To do: For the records below, the count of lines that hold "button" is required; give only that number.

The input:
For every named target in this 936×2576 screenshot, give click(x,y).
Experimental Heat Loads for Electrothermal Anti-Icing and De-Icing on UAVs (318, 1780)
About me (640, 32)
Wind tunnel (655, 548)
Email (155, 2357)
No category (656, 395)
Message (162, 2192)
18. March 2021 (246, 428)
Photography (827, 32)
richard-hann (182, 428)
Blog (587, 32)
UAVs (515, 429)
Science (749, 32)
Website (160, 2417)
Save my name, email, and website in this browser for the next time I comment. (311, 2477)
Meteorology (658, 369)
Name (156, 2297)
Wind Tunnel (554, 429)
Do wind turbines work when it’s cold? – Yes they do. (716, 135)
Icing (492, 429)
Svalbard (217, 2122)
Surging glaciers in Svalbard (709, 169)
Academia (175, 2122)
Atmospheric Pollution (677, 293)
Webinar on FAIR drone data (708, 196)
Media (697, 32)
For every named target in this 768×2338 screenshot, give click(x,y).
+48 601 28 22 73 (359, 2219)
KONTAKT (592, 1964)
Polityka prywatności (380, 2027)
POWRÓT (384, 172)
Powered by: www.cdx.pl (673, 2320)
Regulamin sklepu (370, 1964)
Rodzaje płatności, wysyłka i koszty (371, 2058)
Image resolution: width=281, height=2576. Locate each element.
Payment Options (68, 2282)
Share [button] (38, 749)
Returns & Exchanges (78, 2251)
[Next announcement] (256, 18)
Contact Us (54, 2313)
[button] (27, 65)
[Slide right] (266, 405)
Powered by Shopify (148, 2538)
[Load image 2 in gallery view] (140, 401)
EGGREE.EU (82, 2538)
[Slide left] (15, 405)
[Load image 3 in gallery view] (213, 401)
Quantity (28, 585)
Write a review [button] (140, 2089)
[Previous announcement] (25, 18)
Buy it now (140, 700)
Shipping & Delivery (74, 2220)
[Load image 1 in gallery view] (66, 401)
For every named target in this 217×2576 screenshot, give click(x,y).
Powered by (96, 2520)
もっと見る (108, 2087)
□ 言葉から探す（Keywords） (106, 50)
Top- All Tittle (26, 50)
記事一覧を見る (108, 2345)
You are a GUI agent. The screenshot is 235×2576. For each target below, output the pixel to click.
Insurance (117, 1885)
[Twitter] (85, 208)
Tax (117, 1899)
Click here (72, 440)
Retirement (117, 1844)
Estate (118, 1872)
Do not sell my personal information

Response: 3